O Anónimo José Vasques

terça-feira, 9 de novembro de 2010

Mandou-me aos Figos

Mas, quais?
lampos, ou lâmparos?
abêbras...!
brancas, pretas ou pardas?
de três em prato, ou três que enchem prato?
estevais, lefinos, pchichotes ou alváres?
se pretos e corigos nunca são demais,
então que venha um prato de bogalháis.

LAMPOS
“A minha até se vai alampar”…
Dizia o Zé Fava.
Com balde de figos lampos,
Que mão levava.
Gordos, pesados, rechonchudos.
Oh! sr. Manel, come-se tudo.

PCHICHOTES

Esverdeados se pouca sombra apanham, vermelhos acastanhados se pelo sol dourados.
De boca aberta choram baba e ranho, sempre que tomam banho.
Verdes por fora e vermelhos vivos por dentro, enganam gente… como a gente!!!

ABÊBRAS PARDAS

De samarra e pele grossa, apertada.
Passam Agosto a gosto, adoçadas.
Rogadas.
Se pele estala, abre greta em pele roliça.
Estaladiça.
Nem artrite… nem celulite… nem missa.

ABÊBRAS BRANCAS
Descoradas,
de verde sépia perdedor.
Macias,
doces como tias.
De feitio, lassas…
Boas pra passas.

PASSAS

…em cama de “tchosso”,
sem enxerga, e nas palhas...
bronzeiam-se ao sol…
sem palhas alhas.

Prenhes de doce,
concentradas…
Sem bicho,
escaldadas...

Sentado ou de pé.
Sabem muito bem
Com bagaço e café.

Manuel Peralta

Nota: Palhas alhas, são as cascas, palhas dos alhos que, amassadas com cinza, são uma excelente mézinha para curar cobrões, medicinalmente apelidados de ZONAS.

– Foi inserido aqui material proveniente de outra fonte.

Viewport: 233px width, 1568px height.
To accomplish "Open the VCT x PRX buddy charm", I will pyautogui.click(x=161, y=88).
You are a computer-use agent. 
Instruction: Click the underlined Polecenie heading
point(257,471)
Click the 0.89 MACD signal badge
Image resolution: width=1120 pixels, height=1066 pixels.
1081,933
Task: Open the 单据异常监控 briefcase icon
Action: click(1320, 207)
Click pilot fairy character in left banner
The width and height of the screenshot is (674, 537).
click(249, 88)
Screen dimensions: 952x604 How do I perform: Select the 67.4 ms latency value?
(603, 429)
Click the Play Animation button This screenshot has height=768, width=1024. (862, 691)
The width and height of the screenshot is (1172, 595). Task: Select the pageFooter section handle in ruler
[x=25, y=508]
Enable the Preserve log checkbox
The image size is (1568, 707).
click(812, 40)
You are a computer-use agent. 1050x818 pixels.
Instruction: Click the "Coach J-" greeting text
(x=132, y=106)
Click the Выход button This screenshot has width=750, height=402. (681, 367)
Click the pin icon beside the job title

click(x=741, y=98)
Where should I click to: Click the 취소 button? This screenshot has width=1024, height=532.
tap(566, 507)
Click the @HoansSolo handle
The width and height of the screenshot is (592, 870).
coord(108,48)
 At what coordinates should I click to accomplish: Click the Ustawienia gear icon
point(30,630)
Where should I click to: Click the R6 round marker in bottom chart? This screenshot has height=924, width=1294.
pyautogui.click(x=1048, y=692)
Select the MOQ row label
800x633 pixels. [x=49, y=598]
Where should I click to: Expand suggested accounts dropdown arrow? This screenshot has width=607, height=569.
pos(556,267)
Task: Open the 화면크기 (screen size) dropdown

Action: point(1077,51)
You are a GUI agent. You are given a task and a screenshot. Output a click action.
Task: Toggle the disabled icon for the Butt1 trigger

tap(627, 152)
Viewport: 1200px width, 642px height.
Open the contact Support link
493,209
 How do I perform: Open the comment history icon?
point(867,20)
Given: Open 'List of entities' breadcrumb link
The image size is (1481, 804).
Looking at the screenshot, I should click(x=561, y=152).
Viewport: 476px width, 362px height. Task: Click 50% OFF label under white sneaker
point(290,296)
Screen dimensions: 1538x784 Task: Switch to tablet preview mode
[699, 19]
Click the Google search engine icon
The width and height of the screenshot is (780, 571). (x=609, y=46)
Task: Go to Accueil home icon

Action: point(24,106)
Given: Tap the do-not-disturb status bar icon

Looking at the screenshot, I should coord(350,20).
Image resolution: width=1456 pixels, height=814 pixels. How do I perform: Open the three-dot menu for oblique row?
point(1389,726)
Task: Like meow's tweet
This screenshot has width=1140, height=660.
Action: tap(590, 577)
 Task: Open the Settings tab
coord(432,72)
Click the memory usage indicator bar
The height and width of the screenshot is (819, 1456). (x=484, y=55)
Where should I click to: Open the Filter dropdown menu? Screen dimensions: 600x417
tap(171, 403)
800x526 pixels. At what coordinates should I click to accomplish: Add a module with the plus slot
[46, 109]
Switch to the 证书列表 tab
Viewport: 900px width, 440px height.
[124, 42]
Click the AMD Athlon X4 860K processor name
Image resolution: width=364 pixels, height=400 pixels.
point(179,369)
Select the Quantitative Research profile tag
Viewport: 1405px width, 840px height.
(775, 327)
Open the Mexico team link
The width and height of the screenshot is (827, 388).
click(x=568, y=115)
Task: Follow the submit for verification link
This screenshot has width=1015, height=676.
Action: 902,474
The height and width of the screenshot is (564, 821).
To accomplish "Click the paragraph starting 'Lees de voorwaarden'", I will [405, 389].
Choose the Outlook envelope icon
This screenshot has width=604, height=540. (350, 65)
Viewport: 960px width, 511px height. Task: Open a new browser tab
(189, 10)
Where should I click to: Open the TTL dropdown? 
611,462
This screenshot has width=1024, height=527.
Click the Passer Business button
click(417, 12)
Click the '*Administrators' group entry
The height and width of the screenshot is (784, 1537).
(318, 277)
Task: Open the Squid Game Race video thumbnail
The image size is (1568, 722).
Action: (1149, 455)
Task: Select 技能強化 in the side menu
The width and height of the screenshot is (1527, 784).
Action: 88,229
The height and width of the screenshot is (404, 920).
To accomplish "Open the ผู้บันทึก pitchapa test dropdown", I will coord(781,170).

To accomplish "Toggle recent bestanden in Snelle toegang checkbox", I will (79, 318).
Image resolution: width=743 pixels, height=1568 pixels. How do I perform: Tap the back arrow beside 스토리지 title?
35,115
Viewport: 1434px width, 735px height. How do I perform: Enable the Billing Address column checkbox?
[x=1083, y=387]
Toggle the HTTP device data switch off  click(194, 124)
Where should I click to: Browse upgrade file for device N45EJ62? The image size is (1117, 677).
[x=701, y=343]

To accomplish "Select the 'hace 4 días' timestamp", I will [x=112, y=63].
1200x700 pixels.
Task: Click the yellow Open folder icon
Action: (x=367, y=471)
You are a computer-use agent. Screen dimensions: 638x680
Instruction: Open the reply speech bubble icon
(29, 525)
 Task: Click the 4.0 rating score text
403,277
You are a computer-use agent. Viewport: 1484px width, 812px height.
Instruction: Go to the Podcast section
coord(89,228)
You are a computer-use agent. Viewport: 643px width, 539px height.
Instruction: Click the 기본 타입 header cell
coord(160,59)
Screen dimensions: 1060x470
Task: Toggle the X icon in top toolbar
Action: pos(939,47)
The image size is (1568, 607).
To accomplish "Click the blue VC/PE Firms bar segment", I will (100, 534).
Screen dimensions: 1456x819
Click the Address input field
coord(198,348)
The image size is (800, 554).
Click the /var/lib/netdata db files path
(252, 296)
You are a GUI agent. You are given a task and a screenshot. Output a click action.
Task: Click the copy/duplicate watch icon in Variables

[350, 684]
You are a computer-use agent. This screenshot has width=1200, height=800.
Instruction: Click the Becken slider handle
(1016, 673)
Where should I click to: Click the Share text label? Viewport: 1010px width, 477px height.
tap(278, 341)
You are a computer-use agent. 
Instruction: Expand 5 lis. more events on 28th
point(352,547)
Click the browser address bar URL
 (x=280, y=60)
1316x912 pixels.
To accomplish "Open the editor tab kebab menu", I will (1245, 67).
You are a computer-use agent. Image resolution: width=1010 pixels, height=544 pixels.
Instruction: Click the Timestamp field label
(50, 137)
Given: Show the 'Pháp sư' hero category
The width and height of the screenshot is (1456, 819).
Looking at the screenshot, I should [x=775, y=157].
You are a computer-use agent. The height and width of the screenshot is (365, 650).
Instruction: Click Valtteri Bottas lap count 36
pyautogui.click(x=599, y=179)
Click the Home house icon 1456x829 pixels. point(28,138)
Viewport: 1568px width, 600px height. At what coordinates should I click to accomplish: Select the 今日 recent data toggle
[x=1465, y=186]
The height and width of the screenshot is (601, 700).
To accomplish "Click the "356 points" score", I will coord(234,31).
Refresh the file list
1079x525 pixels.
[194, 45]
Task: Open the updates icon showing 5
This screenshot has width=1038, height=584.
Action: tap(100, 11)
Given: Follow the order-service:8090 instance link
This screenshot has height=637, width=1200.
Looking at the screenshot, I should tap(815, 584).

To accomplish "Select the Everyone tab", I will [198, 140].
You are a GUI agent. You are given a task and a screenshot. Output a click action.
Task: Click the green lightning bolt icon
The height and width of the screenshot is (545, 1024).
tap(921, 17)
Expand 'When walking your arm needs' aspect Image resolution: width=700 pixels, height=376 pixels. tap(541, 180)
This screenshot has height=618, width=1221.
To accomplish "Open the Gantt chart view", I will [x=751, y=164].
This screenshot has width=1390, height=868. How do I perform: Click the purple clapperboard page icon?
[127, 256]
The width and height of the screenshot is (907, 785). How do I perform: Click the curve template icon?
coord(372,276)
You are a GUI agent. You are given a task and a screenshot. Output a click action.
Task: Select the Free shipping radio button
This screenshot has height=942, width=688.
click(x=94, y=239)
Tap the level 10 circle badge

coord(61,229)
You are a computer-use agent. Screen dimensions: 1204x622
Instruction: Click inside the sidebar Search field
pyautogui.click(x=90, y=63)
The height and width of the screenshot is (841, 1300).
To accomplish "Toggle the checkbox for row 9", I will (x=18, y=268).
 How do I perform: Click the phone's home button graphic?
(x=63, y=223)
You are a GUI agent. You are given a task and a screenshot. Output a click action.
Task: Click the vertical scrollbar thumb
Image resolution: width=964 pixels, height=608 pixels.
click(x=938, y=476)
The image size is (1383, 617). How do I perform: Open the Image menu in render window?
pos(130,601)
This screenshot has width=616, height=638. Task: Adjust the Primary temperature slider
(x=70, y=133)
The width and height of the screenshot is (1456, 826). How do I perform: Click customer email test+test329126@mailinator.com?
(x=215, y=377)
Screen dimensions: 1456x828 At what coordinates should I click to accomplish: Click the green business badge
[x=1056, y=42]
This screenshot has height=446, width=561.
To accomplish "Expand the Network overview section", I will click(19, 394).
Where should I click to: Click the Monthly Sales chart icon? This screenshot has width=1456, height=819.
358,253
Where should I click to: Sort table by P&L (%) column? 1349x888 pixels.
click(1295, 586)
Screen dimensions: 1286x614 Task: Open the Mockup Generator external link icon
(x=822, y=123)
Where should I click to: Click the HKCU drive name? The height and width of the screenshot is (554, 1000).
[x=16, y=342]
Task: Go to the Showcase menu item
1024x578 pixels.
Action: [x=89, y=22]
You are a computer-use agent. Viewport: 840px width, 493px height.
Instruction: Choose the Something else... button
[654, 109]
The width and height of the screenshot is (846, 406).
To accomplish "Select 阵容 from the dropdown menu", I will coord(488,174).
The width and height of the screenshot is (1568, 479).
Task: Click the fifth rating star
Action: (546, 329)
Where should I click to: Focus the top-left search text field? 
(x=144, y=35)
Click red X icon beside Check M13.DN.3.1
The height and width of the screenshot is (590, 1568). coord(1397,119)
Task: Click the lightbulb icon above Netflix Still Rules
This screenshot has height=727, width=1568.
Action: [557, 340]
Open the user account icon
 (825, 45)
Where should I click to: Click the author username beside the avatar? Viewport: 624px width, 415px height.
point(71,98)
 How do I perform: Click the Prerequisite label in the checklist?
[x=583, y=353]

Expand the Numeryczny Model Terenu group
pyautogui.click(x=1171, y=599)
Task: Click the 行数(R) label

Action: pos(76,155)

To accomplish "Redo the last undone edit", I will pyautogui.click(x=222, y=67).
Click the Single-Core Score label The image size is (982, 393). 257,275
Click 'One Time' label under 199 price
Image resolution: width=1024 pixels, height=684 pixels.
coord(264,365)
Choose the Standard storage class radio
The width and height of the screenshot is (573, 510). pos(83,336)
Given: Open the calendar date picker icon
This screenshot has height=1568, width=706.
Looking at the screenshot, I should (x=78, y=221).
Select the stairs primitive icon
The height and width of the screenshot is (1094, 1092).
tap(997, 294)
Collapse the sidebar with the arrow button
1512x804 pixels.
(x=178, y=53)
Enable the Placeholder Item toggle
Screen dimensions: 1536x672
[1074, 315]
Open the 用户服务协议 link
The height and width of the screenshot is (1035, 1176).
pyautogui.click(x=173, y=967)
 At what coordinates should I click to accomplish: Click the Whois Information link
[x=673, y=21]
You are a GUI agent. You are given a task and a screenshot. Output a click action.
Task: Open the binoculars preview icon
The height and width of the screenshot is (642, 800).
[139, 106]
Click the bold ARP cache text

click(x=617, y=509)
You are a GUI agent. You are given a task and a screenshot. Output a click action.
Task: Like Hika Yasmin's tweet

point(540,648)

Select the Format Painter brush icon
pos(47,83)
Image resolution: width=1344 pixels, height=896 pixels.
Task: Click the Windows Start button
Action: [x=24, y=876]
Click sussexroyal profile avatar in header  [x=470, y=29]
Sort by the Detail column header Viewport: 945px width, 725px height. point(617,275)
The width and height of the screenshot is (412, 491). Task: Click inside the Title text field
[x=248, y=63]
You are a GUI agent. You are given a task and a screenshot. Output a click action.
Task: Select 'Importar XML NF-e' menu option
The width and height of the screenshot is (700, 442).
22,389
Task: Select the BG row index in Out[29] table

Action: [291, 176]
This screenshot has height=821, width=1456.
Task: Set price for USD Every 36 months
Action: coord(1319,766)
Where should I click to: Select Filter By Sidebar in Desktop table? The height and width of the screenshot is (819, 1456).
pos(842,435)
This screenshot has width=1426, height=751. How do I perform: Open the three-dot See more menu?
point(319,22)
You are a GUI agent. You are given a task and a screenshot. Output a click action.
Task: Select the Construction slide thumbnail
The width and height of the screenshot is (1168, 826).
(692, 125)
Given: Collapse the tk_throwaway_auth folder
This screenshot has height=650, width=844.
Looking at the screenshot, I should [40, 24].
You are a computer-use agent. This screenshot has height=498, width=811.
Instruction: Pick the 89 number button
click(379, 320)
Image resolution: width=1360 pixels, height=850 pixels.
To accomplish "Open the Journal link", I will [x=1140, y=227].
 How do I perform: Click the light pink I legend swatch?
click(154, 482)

domingo, 7 de novembro de 2010

BLOG ABERTO - Velhas Glórias (Relíquias) do GDA-Grupo Desportivo Alcainense

O José Eurico Minhós Castilho, com esta foto, enriqueceu a montra de recordações de um tempo inesquecível, de glória e galhardia, que Alcains conheceu com o nosso GDA.
Em edifício alcunhado de JOC-Juventude Operária Católica, construído em rua sem saída, não me lembro de militância “Jocista”, tão pouco de JAC-Juventude Agrária Católica, e muito menos de JUC-Juventude Universitária Católica.
Recordo sim a dificuldade em entrar no edifício com segurança apertada pelo Ti Manel Pratinha (falecido) e pelo Ti Manel Pereirinha, quando queria assistir às partidas de Voleibol ou ver o Rim-Tim-Tim na televisão.
Fintá-los, driblá-los, era tarefa hercúlea para qualquer ponta de lança, ainda que, no pelado da Tapada da Senhora fosse treinado…
Campo de futebol sem vedação, pelado e a cal marcado, de peão e bancada de três degraus em granito reforçada, balneários de barracão com banho de água de poço trazida pela mão, e para lanche sandes de um pouco de tudo comidas, sofridas...
Com pundonor e galhardia… assim Alves do Santos dizia…

Manuel Peralta


Velhas Glórias do GDA – em foto com mais de 50 anos

Devidamente emoldurada aí está a foto, que em 1958, o GDA ofereceu ao Manuel Pereirinha, como prenda de casamento.
Os atletas devidamente equipados, felizmente alguns deles ainda vivos, estão aí para contar a estória de quando o GDA funcionava na JOC. Suscitam-me dúvidas, pois não falei com ninguém, a identificação dos 2 futebolistas à esquerda na foto, quer de pé, quer na 1ª fila. Depois lá estão de pé, Manuel Pereira”Canha”, Vítor Serrasqueiro, que ainda hoje conserva o mesmo tipo de corte de cabelo, José Ribeiro, um guarda – redes de mãos seguras, o Manuel Monteiro, e o Zé dos Santos, um médio, que rematava com “pés de chumbo”, tal a violência dos seus "tiros". Na 1ª fila, o tal extremo-direito que não consigo identificar, o Hélder Rafael, que me recordo de ver jogar em lugares mais recuados, o António “Cardaninha” um avançado-centro tipo matador, o Pereirinha, o pêndulo na distribuição do jogo e na ala-esquerda, o Joaquim “Cassapo”, veloz que nem uma gazela. Eram estes os nossos heróis. Hoje aqui ficam, à espera que o visionamento desta foto, possa suscitar alguns saborosos comentários e indicar um a um os nomes, se possível completos, da equipa.